WHAT THIS TASK INVOLVES: Convert the lines below into a JSON list of strings, one string for each line, and leave out the blank lines.

DATA LINES:

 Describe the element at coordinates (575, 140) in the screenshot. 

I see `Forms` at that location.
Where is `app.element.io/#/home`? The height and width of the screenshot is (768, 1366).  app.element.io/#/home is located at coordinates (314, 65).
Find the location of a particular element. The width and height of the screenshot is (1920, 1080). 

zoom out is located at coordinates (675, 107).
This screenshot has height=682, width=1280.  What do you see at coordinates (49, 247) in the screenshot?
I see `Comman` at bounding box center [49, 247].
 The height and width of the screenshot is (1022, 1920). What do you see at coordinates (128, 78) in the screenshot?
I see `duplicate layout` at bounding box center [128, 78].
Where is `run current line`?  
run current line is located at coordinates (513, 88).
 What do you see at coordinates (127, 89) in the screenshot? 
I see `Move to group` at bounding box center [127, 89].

THE OUTPUT:
[
  " Describe the element at coordinates (575, 140) in the screenshot. ",
  "I see `Forms` at that location.",
  "Where is `app.element.io/#/home`? The height and width of the screenshot is (768, 1366).  app.element.io/#/home is located at coordinates (314, 65).",
  "Find the location of a particular element. The width and height of the screenshot is (1920, 1080). ",
  "zoom out is located at coordinates (675, 107).",
  "This screenshot has height=682, width=1280.  What do you see at coordinates (49, 247) in the screenshot?",
  "I see `Comman` at bounding box center [49, 247].",
  " The height and width of the screenshot is (1022, 1920). What do you see at coordinates (128, 78) in the screenshot?",
  "I see `duplicate layout` at bounding box center [128, 78].",
  "Where is `run current line`?  ",
  "run current line is located at coordinates (513, 88).",
  " What do you see at coordinates (127, 89) in the screenshot? ",
  "I see `Move to group` at bounding box center [127, 89]."
]